Thank you for the help! I will have someone teaching me but I thought I would get some help online first. I will keep all your answers in mind. Thanks again.

regards,

Gjon

If you have never done PAGE and Westerns before, perhaps do those with a cheap sample (like serum) first. Stain the gel either with permanent stains like RuBS (doi:10.1007/978-1-59745-542-8\_14) and/or with the non-permanent Zn/imidazole (doi:10.1016/j.ab.2004.02.017). The blots you can stain with India ink (doi:10.1016/0003-2697(83)90237-3) or with Ponceau S (doi:10.1016/0003-2697(86)90263-0).

Once you can perform these basic techniques, you can try to make cytosol preps from your cell line. Note how much protein you get from a given number of cells. For WB, 30 µg of protein for a well in a mini gel is a reasonable starting point, unless your protein of interest has very low copy numbers.

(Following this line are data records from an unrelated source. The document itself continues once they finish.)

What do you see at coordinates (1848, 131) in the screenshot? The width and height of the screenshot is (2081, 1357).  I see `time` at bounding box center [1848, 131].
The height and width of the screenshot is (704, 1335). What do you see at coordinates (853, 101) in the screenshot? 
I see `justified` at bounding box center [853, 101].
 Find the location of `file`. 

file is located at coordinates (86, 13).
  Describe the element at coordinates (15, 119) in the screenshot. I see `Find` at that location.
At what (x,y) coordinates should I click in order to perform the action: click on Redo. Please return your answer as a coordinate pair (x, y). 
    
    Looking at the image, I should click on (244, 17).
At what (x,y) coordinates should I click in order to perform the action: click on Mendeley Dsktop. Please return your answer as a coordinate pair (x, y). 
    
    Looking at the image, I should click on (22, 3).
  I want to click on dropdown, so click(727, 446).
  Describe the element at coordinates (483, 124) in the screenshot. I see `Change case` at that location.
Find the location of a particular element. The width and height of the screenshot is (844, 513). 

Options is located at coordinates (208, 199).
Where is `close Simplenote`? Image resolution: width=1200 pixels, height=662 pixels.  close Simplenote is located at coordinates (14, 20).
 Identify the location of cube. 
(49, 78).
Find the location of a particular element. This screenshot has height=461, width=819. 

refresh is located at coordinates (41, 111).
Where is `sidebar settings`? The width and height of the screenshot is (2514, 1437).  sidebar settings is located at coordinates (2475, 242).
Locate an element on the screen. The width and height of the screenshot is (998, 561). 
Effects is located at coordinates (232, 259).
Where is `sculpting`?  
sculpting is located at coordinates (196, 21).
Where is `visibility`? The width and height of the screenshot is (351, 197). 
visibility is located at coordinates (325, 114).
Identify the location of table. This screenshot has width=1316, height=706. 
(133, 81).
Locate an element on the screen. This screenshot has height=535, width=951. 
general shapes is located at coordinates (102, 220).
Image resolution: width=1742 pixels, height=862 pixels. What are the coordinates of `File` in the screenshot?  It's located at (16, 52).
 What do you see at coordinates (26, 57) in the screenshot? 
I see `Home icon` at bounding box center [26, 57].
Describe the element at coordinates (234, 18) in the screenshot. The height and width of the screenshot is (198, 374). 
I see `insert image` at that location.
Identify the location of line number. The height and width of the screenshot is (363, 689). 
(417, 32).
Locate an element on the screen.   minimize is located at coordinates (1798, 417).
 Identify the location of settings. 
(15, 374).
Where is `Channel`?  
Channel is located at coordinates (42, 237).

For electrophoresis, constant current (10 mA per gel while the front is in the stacking gel, 20 mA during separating gel) is about right for a mini-gel (6 cm x 10 cm), hardly anybody is using the large 20 cm x 20 cm gel anymore. Constant current is preferable over constant voltage because the conductivity of gels is much higher at the start than later on. In constant current mode, the gel always gets as much power as it can handle without too much heat generation.

For blotting, there are two systems,

• semi-dry where the source of buffer are sponges on both sides of the gel/membrane pack, the assembly is pressed between a pair of carbon electrodes
• tank blotters, where the gel sandwich is immersed in a tank with buffer.

The latter IMHO is clearly preferable, probably because of better heat dissipation. The semi-dry systems you need only if you want different buffers on gel and membrane side (doi:10.1006/abio.1993.1313), or if your protein of interest is very small (< 10 kDa or so). 30 V for an hour is a good starting point, stain the gel afterwards to verify complete transfer.

Use PVDF membranes for blotting, not nitrocellulose. Protein binding affinity and capacity are way better, and they do not fragment during the many incubation steps with antibody.

Many people use Towbin's buffer for blotting (doi:10.1073/pnas.76.9.4350), but Dunn's works better and is a lot cheaper (doi:10.1016/0003-2697(86)90207-1).

Last but not least two advises on safety:

• Acrylamide is a potent neurotoxin that can cross intact skin. Handle with due care, in particular with gloves. Polyacrylamide is harmless (used to make contact lenses), but may contain unpolymerised acrylamide until thoroughly washed (which happens during fixing and staining). Handling gels with gloves also prevents finger prints that stain with sensitive methods like RuBS or silver.
• High voltages and buffers with high conductivity are a "ticklish" mixture! Follow the user manual and always keep one hand in the pocket of your trouser.

Dear Engelbert,

Thank you for the detailed response. It is of great help!